I'm struck by two sentences - "we need people to be more prepared to take responsibility for their health....." & "the internet does not diminish the role of doctors but casts them as expert advisers rather than authoritarian figures with exclusive guardianship of special knowledge".

These two sentences aptly encompass the two main themes of the project I'm working on to promote a better understanding of illness by children in order to help them deal with risk in general (and specifically in making choices based on a better understanding). The themes understanding and assessing risk and breaking down medical 'hegemony' are vital if we are to empower the general population - but are generally anathema to the medical profession.
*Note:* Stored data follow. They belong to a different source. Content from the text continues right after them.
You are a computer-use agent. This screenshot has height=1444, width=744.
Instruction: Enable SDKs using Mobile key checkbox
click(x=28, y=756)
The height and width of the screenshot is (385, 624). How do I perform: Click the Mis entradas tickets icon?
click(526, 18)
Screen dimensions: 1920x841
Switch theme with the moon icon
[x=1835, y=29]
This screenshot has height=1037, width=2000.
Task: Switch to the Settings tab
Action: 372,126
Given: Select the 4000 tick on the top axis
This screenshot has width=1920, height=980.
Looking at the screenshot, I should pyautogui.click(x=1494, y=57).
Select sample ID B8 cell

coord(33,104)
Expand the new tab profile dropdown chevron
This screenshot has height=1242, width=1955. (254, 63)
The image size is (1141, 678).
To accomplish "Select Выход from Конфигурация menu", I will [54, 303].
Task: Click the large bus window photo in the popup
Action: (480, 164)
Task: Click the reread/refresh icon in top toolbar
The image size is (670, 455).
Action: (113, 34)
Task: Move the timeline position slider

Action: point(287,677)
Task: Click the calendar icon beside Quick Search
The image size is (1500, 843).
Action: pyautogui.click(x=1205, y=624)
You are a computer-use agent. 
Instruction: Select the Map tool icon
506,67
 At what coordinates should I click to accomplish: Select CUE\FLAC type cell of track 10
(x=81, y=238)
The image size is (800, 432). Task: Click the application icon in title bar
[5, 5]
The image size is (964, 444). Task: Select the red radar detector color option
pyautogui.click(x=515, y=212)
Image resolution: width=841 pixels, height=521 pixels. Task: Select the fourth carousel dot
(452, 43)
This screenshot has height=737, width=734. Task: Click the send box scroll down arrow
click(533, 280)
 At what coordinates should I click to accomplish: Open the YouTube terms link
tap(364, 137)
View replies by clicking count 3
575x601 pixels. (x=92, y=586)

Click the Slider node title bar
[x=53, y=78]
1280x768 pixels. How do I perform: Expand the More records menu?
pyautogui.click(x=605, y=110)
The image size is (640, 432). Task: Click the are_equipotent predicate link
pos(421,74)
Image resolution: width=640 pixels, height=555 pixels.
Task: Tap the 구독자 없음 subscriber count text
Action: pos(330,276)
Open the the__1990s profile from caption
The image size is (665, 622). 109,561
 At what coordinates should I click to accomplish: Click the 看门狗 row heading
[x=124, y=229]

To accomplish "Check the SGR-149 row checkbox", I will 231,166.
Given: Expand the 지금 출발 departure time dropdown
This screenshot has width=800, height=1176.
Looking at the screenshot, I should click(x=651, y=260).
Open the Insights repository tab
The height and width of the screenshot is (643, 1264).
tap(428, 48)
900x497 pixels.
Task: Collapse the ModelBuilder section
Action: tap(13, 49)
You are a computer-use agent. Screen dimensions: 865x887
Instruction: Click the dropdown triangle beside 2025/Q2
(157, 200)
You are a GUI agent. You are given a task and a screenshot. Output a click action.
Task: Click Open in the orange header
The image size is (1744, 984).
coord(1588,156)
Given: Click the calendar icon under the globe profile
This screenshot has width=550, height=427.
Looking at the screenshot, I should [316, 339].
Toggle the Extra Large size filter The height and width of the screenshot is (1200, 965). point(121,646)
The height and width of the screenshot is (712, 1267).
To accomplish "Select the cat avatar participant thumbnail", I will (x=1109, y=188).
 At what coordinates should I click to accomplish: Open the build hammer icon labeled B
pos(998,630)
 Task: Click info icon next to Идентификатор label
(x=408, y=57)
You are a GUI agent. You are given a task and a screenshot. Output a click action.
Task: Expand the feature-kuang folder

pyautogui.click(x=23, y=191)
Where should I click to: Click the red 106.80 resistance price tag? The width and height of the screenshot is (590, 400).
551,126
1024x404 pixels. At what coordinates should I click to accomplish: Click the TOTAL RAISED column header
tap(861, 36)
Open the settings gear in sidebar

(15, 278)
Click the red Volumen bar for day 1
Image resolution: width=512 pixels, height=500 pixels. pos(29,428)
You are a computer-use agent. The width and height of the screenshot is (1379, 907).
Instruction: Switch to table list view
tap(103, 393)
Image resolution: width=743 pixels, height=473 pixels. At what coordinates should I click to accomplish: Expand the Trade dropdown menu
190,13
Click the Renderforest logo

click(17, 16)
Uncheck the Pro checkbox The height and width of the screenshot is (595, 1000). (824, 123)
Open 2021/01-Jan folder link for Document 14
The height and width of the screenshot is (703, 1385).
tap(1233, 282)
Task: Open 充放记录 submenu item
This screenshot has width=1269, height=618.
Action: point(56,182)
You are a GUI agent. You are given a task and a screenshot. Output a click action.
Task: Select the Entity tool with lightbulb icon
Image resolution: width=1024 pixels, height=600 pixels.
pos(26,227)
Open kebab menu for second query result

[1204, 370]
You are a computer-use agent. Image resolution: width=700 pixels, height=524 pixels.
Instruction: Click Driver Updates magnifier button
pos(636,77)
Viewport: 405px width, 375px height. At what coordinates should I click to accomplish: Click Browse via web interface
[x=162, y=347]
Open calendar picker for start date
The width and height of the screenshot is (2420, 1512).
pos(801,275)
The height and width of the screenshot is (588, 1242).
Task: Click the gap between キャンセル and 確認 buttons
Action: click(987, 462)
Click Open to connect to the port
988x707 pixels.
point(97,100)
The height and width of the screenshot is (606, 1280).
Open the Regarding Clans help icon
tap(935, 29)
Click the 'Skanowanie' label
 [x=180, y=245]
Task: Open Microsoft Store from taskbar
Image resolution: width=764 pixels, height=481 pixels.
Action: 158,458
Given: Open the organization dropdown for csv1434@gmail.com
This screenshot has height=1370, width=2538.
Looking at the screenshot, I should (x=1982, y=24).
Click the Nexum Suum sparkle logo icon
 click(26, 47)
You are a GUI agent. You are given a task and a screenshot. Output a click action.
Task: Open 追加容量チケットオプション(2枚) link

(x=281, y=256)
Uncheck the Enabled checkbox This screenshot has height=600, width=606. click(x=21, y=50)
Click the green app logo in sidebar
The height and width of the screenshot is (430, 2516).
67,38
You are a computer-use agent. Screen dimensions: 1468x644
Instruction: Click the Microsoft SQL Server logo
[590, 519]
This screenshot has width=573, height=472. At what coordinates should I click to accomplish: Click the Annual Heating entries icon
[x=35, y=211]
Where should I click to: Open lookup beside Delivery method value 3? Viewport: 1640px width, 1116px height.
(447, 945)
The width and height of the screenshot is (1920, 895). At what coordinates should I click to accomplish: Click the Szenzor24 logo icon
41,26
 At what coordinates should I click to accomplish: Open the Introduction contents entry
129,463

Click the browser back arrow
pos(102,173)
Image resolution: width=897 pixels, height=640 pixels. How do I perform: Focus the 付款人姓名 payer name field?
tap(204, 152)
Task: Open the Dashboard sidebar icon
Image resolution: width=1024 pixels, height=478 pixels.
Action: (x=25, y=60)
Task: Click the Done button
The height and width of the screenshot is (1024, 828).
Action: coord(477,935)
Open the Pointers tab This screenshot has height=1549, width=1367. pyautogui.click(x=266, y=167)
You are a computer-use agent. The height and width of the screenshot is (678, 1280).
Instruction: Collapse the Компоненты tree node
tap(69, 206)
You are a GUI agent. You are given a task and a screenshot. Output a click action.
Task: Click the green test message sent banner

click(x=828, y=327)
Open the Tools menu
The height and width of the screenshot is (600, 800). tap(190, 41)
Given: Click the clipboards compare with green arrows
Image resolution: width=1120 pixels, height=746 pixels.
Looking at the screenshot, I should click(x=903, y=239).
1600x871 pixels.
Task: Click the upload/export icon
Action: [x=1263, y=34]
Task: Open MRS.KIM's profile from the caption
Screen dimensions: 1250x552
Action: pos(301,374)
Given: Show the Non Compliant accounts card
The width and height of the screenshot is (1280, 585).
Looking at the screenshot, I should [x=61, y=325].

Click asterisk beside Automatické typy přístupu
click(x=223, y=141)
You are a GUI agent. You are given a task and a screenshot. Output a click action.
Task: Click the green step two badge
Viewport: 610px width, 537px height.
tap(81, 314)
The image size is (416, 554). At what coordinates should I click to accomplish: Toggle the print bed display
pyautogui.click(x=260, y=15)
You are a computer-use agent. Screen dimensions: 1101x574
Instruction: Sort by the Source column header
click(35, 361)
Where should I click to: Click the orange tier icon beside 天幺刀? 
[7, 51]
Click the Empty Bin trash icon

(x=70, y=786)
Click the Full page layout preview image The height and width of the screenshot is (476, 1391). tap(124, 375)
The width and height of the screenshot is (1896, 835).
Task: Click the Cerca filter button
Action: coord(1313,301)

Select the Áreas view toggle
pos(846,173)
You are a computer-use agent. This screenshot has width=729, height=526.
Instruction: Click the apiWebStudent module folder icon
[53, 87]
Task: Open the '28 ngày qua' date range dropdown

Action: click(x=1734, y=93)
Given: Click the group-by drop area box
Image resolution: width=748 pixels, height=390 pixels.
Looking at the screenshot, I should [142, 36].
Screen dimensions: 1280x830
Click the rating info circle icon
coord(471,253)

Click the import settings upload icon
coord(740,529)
I am working with my local PCT, county education authority, university and secondary school to push these ideas (see www.facts4life.org -> downloads for more pdf files) but I face an uphill struggle against medical indifference and an over-full curriculum in schools.

My idea is radical (in the best tradition of the reformation) and, 'taken neat', proposes one of the biggest changes in teaching for a century at least. But the ideas and principles that need teaching are not new - surprisingly - they are, though, effectively witheld form the public by the medical profession and would need some work to re-package for schools. However, we don't need to re-invent the wheel - it's all out there and easily understandable by young kids - I've tried it in surgery, in secondary school and with my kids.

In order to make any sense of the plethora of data that's out there people need some guiding principles - the govt recently pushed the idea of a 5 yearly 'MOT' but hasn't provided anyone with the equivalent of driving lessons or an atlas.

Properly managed, the introduction of the study of illness (the complete facts of life vs. just sex ed and a bit more) would provide a portal through which the traditional sciences would take on new meaning. We could use the body in illness and health as the new laboratory. In future patients could have some of their follow-up conducted in schools as a learning vehicle - imagine heart follow-up clinics in schools with ECHO visualisation of the working heart and then a lesson on the physics of pumps, say. It's not so far fetched and, with patients becoming increasingly happy to talk about their illnesses it could work well.

See what you think about the site and the enclosed pdf file. I think you'll see my ideas are in tune with yours or even somewhat ahead of them!!